Тукпаш вышел из избушки, вытер рукавом потное лицо, глубоко вздохнул. Темень загустела, вокруг все замерло: ни звука, ни движения. И овечек не слыхать. Резко похолодало, но не исчез тонкий запах зелени — запах весны.

— Надо писать, надо... — шептал Тукпаш, глядя на темный лес за серой поляной. — О ком еще и писать, как не о чабанах? Но как? А что, если взять да и написать об этом окоте, о Калапе? Трудно через одного человека показать всю жизнь чабанскую. А если взять еще старика Мыйыксу? Он и работал, и воевал. Можно и про него. Да про любого можно: все работящие, у всех интересная жизнь... Хорошо надо написать. Чтобы вся страна узнала. Страна! Весь мир чтобы узнал, что живут в горах Алтая такие прекрасные люди, замечательные люди...

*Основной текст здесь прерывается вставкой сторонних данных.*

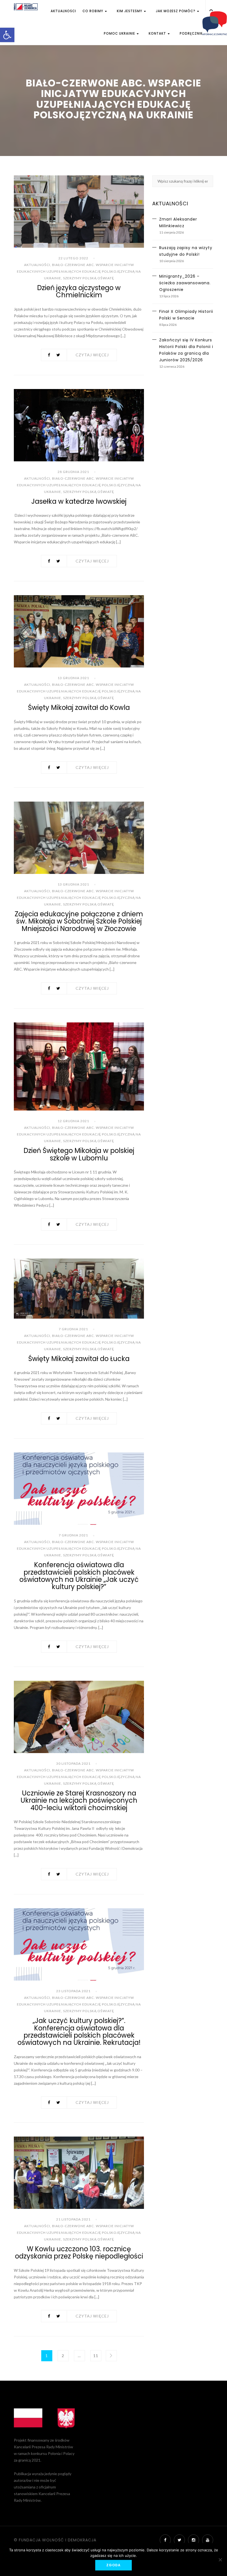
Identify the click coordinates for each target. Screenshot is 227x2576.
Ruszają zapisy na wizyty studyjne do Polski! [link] (185, 251)
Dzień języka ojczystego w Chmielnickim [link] (79, 291)
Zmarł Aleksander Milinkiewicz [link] (178, 222)
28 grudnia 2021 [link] (73, 472)
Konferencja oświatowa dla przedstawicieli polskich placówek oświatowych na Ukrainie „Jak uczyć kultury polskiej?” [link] (79, 1575)
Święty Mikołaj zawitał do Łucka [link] (79, 1358)
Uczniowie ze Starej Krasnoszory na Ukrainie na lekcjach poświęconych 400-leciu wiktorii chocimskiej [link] (78, 1800)
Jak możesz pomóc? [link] (176, 11)
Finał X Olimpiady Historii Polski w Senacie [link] (186, 315)
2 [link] (63, 2355)
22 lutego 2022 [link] (73, 258)
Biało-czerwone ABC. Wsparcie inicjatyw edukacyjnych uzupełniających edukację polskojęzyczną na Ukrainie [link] (79, 271)
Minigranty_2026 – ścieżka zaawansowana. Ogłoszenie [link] (185, 282)
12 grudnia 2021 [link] (73, 1121)
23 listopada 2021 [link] (73, 1991)
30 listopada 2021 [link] (73, 1763)
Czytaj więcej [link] (92, 354)
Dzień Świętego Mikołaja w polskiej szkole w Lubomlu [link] (79, 1154)
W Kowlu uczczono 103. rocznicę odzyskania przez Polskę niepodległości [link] (79, 2252)
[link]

Тукпаш шептал, глядя на небо, усеянное пылью звезд:

— Пишут о чабанах. А как пишут? Обязательно про то, как чабан попал в какую-то беду и вышел победителем, одолел ее. К примеру, чабана или чабанку застиг буран. В это время, конечно, должны появиться волки, которых давно истребили. Чабан или чабанка ни за что не бросят отару — они даже не подумают об этом! Два-три дня будут они брести с овцами, сбивать их в кучу, отбиваться от волков. В конце концов их, обессилевших, закоченевших, чуть не при смерти, найдут комсомольцы на лыжах... Другой вариант: тот же буран, те же волки, но отара с перепугу бросилась как раз в ту сторону, где крутой яр или обрыв. Чабан, конечно, скачет во весь опор, чуть не загоняет коня (может и загнать!), но останавливает отару на самом краю обрыва. А бывают такие случаи? Бывают, конечно. И не обязательно с чабаном. И со скотником, и с табунщиком... Но лучше написать о самом обыкновенном, о работе, самых обычных мыслях, обычной жизни. Безо всяких выдуманных романтических, героических подвигов чабана-батыра, чабана-стоика. Пусть кто-нибудь попробует поработать, как он, столько вытерпеть, вынести, выстоять!..

Продолжая размышлять вслух, Тукпаш говорил все громче и громче:

— Нельзя, нельзя так писать! Выбрал чабан место поживописнее, повыше, уселся на камушек, начал играть на дудочке и петь. И поет он, что все прехорошо, распрекрасно и презамечательно. А овцы преспокойно пасутся рядышком или, скажем, окружают чабана и слушают его песню... Посиди-ка, попой!.. Я сегодня посидел...

Он вспомнил, как прошлой зимой в урочище Сары-Чёт помогал своему родственнику. У того на руках восемьсот сорок две головы молодняка! Вот досталось тогда! Один с отарой уходит, другой с тощаком остается. Работы по горло; сено привези и раздай, воду доставь, дрова заготовь... Был у них ведерный закопченный чугун. Вскочат они чуть свет с нар, заложат в чугун мяса, нальют воды, посолят, поставят на горячую плиту и уйдут. Варится ли там, бежит ли из чугуна, выкипело ли все или сырым осталось, — глянуть некогда. Поздно вечером снимут чугун с плиты, если сварилось или не подгорело, и все, что там есть, навернут. Набегаются на морозе — аппетит такой, что в деревне и за три дня столько бы не съели.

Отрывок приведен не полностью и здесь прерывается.